- _Goal of the exercise_
The records that follow need to be printed exactly. Leave out each image.
+++ Records for the exercise
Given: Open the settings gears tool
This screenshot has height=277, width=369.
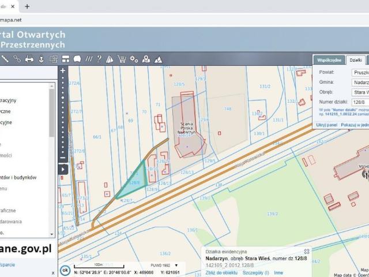Looking at the screenshot, I should [x=134, y=58].
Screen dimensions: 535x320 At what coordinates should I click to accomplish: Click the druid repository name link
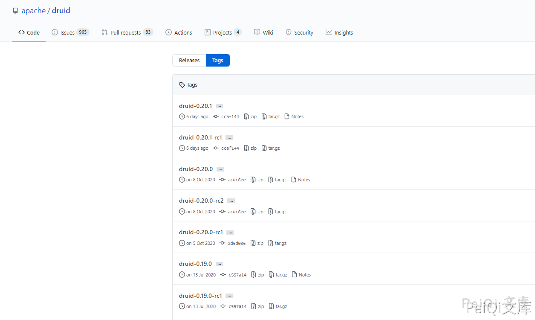pos(61,11)
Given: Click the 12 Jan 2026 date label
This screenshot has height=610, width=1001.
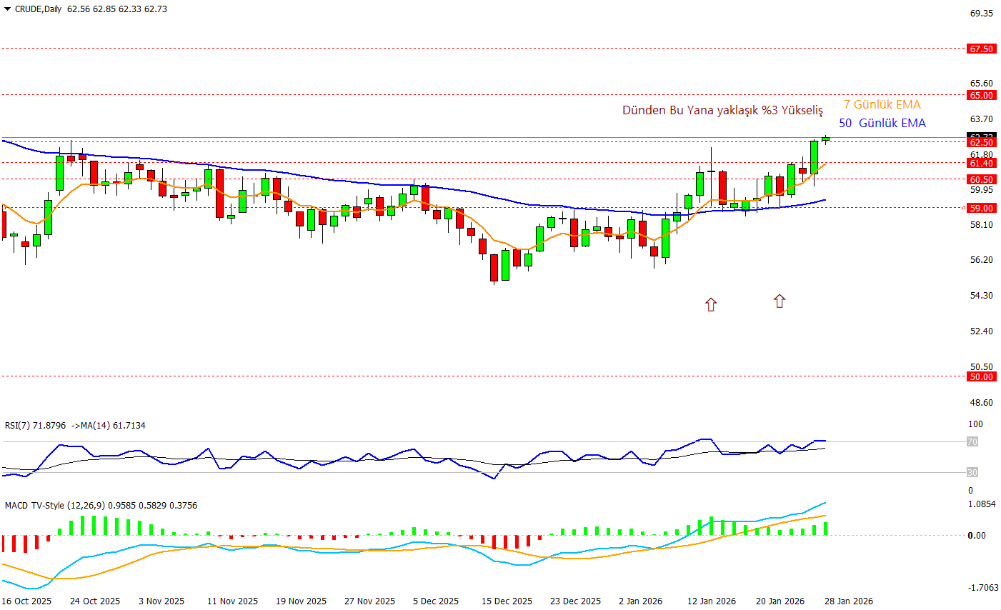Looking at the screenshot, I should pyautogui.click(x=711, y=601).
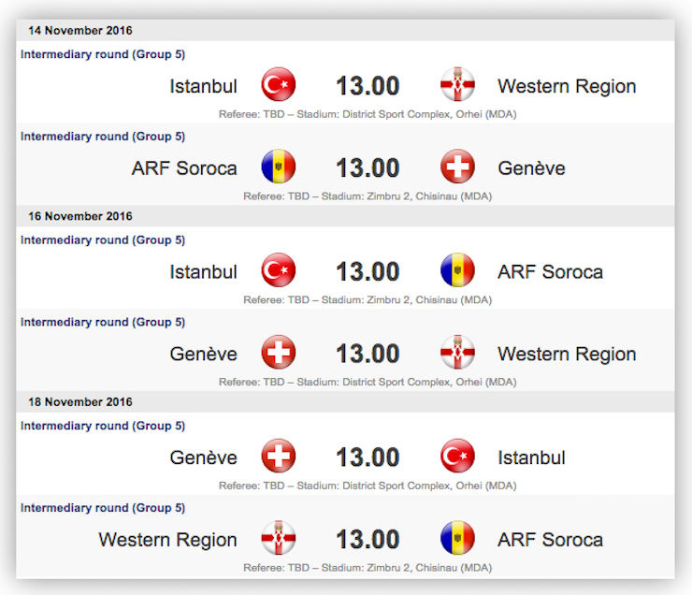Click 13.00 kickoff time of Istanbul vs Western Region
692x595 pixels.
[x=368, y=86]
++++++
- _Expected answer_
Given: Open the settings gears tool
This screenshot has height=277, width=369.
Looking at the screenshot, I should [x=134, y=58].
Screen dimensions: 535x320 At what coordinates should I click to accomplish: Click the druid repository name link
pos(61,11)
Given: Click the 12 Jan 2026 date label
This screenshot has height=610, width=1001.
Looking at the screenshot, I should pyautogui.click(x=711, y=601).
Click 13.00 kickoff time of Istanbul vs Western Region
692x595 pixels.
[x=368, y=86]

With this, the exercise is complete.